Most progress on world models stalls not from model ideas but from brittle data pipelines and inconsistent evaluation. This platform tackles that gap by providing one consistent interface that covers the three research stages—data collection, model training, and MPC-based evaluation—so experiments are comparable and reproducible across environments and data formats.
What Sets It Apart
- Unified pipeline for collect→train→evaluate: you run the same high-level API across 30+ environments (Atari, DMControl, Gymnasium variants, custom simulated tasks), which removes integration work so researchers can focus on model and objective changes (so what: speeds iteration and reduces hidden implementation drift across baselines).

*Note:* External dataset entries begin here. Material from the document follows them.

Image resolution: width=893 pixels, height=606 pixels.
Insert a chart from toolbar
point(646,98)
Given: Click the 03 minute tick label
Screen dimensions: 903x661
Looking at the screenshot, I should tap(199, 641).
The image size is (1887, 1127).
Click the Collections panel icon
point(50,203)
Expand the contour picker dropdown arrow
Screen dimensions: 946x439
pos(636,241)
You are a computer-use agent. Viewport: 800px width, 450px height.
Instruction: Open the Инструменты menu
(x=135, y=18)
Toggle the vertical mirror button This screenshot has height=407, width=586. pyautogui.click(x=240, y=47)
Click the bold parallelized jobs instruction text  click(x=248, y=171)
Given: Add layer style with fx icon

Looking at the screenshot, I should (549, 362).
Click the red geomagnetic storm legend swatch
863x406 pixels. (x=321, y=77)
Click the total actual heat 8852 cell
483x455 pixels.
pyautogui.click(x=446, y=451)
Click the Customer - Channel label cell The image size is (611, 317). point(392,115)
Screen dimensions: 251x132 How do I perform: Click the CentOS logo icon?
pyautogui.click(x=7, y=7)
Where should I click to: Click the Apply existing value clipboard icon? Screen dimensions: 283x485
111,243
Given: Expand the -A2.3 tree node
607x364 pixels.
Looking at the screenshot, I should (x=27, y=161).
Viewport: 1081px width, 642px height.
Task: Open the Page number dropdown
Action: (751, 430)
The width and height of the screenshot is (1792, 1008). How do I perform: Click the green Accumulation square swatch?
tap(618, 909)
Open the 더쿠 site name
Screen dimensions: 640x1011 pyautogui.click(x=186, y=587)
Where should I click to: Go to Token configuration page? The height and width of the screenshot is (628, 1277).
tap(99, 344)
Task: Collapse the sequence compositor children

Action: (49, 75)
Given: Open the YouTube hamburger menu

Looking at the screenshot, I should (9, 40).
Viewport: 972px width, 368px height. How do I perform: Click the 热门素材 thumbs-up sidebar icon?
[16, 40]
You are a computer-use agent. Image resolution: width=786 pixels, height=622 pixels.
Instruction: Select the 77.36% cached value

- Format-agnostic dataset registry with LanceDB, HDF5, video backends: high-throughput readers and conversion utilities let teams store and share episode-contiguous datasets efficiently (so what: reproducible checkpoints and lower I/O overhead for large-scale visual datasets).
- Reference implementations and planners included: out-of-the-box CEM/iCEM/MPPI solvers and published baselines (LeWM, DINO-WM, etc.) let you reproduce prior results and run new comparisons under the same eval protocol (so what: reduces variance from mismatched eval wrappers or custom MPC code).
- Emphasis on factors-of-variation and distribution-shift tests: many envs expose visual and physical factor controls to evaluate zero-shot generalization without extra environment wiring (so what: simplifies robust generalization benchmarks for visual world models).
Who It's For + Tradeoffs
Great fit if you are a research group or practitioner who needs repeatable comparisons of world-model architectures and planning strategies, and wants dataset tooling that scales (LanceDB support, dataset converters, CLI). Look elsewhere if you need a turnkey robot-stack for real hardware (this is focused on simulated/benchmarked environments) or if you require heavily custom environment APIs not compatible with Gymnasium-like interfaces. APIs are actively evolving, so expect minor breaking changes between releases.
Where It Fits
Think of this as the experiment infrastructure layer between model code and evaluation: not a novel model itself but the reproducible scaffolding that makes fair comparisons and dataset sharing practical. It complements model libraries (PyTorch-based research code) and dataset hubs (LanceDB, Hugging Face) by providing standardized collection and MPC evaluation utilities.
How It Works (brief)
Core pieces are: an environment registry with FO V / factor controls, a format registry for dataset read/write (lance/hdf5/video), reference model training scripts, and a solver suite for MPC evaluation. Datasets and checkpoints are stored under a configurable $STABLEWM_HOME, and CLI tools let you inspect/convert datasets without writing glue code.